**TEXTE SOURCE**
⁂

1267. La cession de biens volontaire est celle que les créanciers acceptent volontairement, et qui n'a d'effet que celui résultant des stipulations mêmes du contrat passé entre eux et le débiteur.

La cession volontaire libère le débiteur, ses cautions, ses codébiteurs, en tout ou en partie, suivant la convention; car le débiteur peut convenir avec les créanciers que la dette sera entièrement éteinte par l'abandon, ou qu'elle subsistera encore pour telle somme.

1268. La cession judiciaire est un bénéfice que la loi accorde au débiteur malheureux et de bonne foi, auquel il est permis, pour avoir la liberté de sa personne, de faire en justice l'abandon de tous ses biens à ses créanciers, nonobstant toute stipulation contraire.

Pour obtenir un jugement qui l'admette au bénéfice de la cession, le débiteur doit déposer au greffe du tribunal de son domicile son bilan, ses livres, s'il en a, et ses titres actifs. (Art. 898, Code de procédure.)

On remarquera, d'après l'article 1268, que le débiteur ne peut nullement renoncer dans son contrat au bénéfice de cession, ce qui regarde le for intérieur comme le for extėrieur; car la loi qui annule cette renonciation est vraiment d'un intérêt général.

1269. La cession judiciaire ne confère point la propriété aux créanciers; elle leur donne seulement le droit de faire vendre les biens à leur profit, et d'en percevoir les revenus jusqu'à la vente.

Par conséquent, si le prix d'une partie des biens suffit pour acquitter toutes les dettes, les autres biens doivent être rendus au débiteur.

1270. Les créanciers ne peuvent refuser la cession judiciaire, si ce n'est dans les cas exceptés par la loi.

Elle opère la décharge de la contrainte par corps.

Au surplus, elle ne libère le débiteur que jusqu'à concurrence de la valeur des biens abandonnés, et dans le cas où ils auraient été insuffisants, s'il lui en survient d'autres, il est obligé de les abandonner jusqu'au parfait paiement.

Un homme qui fait cession de ses biens peut-il se retenir secrètement ce qui lui est nécessaire pour vivre? Il peut certainement, au for de la conscience, retenir ce qui lui est nécessaire pour vivre dans son état; mais il doit se réduire à un entretien fort modique. (Conf. d'Ang.)

SECTION II. De la Novation.

1271. La novation s'opère de trois manières : 1. Lorsque le débiteur contracte envers son créancier une nouvelle dette qui est substituée à l'ancienne, laquelle est éteinte;

2. Lorsqu'un nouveau débiteur est substitué à l'ancien, qui est déchargé par le créancier ;

3. Lorsque, par l'effet d'un nouvel engagement, un nouveau créancier est substitué à l'ancien, envers lequel le débiteur se trouve déchargé.

⁂

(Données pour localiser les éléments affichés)
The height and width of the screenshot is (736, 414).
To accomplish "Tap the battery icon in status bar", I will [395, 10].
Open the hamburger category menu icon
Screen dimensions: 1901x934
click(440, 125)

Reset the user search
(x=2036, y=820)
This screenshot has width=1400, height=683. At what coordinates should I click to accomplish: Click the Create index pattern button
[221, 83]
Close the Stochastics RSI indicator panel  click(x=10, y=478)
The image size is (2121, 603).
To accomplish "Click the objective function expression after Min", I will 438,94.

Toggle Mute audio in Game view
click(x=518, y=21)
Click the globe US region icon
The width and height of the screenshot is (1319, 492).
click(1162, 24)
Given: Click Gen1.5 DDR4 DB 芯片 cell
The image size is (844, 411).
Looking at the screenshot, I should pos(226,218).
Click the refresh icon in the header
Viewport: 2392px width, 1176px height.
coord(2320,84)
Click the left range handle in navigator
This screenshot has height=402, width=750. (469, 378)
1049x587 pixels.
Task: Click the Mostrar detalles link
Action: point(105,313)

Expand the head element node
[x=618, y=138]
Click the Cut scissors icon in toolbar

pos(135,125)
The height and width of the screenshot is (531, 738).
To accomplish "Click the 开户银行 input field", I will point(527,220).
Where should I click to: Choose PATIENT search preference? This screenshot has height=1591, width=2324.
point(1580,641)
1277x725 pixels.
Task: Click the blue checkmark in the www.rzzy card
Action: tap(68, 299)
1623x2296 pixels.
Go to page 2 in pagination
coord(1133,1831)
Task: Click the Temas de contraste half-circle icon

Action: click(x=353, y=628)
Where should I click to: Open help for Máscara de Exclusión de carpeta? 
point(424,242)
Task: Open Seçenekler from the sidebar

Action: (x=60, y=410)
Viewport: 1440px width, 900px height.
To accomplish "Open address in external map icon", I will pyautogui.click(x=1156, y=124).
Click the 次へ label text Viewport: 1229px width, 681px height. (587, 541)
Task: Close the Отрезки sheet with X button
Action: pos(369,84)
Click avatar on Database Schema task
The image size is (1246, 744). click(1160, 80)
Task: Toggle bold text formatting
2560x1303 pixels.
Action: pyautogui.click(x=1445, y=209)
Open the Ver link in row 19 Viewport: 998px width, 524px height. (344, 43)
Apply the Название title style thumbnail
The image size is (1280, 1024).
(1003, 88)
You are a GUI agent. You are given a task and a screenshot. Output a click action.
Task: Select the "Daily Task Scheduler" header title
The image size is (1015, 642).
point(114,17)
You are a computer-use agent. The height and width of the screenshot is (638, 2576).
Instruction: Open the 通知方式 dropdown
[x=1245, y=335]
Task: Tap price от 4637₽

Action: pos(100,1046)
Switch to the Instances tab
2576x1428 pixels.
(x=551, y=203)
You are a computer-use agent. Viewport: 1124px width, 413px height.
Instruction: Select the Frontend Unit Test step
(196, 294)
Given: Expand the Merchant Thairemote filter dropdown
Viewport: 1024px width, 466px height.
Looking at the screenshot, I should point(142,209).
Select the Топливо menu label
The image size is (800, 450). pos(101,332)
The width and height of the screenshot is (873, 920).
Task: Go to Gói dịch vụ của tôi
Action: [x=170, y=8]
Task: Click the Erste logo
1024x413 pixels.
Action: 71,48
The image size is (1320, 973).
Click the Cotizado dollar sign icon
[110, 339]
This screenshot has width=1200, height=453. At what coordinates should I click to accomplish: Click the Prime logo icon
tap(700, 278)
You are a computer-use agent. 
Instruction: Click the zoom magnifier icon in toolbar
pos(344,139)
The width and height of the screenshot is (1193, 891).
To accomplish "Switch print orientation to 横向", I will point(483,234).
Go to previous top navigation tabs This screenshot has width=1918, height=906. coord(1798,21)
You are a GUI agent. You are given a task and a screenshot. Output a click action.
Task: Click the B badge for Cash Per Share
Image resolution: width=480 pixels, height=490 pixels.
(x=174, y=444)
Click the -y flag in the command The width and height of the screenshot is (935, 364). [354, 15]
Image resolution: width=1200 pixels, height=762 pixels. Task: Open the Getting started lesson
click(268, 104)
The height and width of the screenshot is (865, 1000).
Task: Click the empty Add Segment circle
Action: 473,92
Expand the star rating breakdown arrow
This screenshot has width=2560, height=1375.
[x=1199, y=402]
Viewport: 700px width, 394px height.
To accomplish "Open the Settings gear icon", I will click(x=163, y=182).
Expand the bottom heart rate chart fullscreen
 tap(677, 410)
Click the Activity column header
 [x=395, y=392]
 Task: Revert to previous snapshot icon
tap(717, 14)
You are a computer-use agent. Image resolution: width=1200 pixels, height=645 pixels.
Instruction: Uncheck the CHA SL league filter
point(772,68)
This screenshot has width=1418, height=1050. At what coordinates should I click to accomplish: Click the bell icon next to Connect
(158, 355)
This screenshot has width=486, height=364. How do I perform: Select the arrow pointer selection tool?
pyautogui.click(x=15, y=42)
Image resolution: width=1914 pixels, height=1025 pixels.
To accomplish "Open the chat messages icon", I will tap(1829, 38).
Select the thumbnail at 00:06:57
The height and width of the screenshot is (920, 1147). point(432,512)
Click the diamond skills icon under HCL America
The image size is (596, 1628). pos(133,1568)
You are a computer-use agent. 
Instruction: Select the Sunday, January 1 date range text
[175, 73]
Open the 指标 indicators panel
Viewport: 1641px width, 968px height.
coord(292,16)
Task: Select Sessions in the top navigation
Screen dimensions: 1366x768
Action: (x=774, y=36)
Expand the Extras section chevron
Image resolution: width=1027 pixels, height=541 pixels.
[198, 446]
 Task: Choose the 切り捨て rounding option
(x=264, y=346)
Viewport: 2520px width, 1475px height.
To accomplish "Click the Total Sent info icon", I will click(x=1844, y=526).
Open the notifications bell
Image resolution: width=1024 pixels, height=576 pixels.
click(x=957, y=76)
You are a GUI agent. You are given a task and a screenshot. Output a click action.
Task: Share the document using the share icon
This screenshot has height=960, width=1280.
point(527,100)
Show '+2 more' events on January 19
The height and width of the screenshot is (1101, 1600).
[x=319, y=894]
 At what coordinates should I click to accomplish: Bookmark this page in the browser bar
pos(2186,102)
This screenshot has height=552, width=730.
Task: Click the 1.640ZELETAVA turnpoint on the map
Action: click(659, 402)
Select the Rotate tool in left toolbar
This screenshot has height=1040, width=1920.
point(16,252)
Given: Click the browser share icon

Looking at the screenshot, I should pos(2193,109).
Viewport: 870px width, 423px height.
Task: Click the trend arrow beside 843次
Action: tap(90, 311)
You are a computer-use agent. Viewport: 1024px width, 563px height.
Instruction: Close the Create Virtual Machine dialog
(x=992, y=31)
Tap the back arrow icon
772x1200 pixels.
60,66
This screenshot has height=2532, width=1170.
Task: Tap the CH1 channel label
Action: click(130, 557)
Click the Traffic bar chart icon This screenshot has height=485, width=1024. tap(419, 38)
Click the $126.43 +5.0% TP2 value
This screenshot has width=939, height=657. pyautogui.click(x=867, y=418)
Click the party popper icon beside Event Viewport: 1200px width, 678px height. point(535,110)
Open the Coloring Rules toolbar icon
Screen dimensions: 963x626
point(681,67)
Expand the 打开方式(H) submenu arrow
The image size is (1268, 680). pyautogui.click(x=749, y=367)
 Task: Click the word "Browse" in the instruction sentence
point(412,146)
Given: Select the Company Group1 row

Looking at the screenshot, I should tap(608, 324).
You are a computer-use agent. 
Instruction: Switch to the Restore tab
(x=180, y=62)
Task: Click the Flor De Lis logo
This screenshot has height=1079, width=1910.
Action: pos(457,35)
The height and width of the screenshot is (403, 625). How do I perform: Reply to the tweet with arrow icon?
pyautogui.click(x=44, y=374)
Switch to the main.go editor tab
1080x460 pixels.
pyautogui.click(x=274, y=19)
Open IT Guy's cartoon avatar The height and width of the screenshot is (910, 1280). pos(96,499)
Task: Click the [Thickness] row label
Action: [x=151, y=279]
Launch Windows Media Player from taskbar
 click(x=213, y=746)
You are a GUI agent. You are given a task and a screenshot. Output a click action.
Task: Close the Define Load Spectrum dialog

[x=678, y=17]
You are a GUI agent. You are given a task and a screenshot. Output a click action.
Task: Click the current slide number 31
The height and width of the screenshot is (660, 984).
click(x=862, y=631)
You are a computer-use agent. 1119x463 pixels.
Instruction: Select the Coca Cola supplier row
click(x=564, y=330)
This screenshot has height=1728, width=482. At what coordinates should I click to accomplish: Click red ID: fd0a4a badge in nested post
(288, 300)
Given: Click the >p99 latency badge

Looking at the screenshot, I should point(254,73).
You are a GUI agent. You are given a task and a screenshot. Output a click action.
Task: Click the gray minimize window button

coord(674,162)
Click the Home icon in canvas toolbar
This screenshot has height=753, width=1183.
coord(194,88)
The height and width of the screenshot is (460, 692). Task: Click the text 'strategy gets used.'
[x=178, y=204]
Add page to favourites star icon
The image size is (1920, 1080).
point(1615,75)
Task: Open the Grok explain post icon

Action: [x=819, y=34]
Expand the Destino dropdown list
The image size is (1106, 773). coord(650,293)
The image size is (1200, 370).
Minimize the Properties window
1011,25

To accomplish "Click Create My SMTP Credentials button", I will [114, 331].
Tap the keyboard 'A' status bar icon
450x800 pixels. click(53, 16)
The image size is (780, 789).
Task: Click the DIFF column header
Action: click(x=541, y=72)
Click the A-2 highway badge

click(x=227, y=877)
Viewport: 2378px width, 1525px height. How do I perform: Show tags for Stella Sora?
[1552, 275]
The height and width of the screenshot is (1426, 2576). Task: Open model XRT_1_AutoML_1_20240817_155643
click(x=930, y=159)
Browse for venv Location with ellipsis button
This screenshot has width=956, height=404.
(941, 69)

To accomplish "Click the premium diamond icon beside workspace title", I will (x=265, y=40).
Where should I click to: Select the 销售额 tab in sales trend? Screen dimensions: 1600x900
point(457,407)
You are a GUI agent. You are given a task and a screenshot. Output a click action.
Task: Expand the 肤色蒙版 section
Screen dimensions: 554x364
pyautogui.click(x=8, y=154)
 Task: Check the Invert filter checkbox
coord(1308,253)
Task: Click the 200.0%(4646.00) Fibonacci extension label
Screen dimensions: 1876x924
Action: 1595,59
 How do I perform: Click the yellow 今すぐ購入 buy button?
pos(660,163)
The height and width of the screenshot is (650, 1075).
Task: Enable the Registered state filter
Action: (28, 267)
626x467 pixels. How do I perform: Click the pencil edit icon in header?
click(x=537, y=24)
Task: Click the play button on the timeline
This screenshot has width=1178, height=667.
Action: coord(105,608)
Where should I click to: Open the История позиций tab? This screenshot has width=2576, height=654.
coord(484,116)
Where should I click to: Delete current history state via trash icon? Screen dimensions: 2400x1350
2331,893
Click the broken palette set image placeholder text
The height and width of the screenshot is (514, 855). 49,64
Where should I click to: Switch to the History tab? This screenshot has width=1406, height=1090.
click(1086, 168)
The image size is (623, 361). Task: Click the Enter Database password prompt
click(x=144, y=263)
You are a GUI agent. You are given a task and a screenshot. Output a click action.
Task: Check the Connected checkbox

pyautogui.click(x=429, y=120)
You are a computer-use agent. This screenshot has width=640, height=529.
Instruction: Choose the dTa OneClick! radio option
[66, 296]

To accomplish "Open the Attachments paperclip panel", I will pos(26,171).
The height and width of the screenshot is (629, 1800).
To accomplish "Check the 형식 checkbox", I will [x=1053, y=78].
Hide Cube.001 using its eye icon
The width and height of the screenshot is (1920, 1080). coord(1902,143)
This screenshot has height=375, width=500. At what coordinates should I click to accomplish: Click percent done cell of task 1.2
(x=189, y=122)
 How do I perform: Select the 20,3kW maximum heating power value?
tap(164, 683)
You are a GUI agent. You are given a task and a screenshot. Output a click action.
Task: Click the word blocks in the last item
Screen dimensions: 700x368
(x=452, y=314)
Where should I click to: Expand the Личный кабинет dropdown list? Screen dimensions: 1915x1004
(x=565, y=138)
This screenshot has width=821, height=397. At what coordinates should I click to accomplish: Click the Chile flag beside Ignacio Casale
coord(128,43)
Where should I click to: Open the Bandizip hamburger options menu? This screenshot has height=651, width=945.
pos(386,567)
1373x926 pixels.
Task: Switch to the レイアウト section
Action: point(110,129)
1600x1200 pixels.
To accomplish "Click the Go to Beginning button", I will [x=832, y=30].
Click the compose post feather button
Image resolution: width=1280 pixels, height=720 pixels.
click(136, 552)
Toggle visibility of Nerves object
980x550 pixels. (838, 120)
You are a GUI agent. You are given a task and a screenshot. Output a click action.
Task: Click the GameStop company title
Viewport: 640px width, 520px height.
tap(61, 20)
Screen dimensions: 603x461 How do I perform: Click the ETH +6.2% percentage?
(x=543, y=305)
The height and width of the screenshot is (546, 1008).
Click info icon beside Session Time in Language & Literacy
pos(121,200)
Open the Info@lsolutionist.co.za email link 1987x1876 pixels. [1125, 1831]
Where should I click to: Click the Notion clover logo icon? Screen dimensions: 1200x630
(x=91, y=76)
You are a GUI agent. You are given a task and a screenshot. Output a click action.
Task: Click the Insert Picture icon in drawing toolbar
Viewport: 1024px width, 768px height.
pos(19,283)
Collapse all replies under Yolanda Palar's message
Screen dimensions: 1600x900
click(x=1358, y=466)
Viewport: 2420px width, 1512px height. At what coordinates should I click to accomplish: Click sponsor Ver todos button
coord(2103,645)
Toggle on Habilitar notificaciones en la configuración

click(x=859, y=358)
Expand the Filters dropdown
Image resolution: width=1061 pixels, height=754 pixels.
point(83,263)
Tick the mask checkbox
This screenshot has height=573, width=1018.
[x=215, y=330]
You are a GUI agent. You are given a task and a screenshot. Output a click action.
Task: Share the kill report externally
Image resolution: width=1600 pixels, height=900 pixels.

⁂

**CONSIGNES**
1: Traduisez en anglais cette phrase du texte sur la cession de biens : « Par conséquent, si le prix d'une partie des biens suffit pour acquitter toutes les dettes, les autres biens doivent être rendus au débiteur. »
2: D'après le texte sur la cession de biens, où le débiteur doit-il déposer son bilan pour être admis au bénéfice de la cession ?
3: Reproduisez sans rien changer le passage du texte sur la cession de biens qui s'ouvre sur les mots contenant "Un homme qui" et se clôt sur "modique. (Conf. d'Ang.)".

**RÉPONSES**
1: Consequently, if the price of part of the property is sufficient to pay off all the debts, the remaining property must be returned to the debtor.

2: Au greffe du tribunal de son domicile.

3:
Un homme qui fait cession de ses biens peut-il se retenir secrètement ce qui lui est nécessaire pour vivre? Il peut certainement, au for de la conscience, retenir ce qui lui est nécessaire pour vivre dans son état; mais il doit se réduire à un entretien fort modique. (Conf. d'Ang.)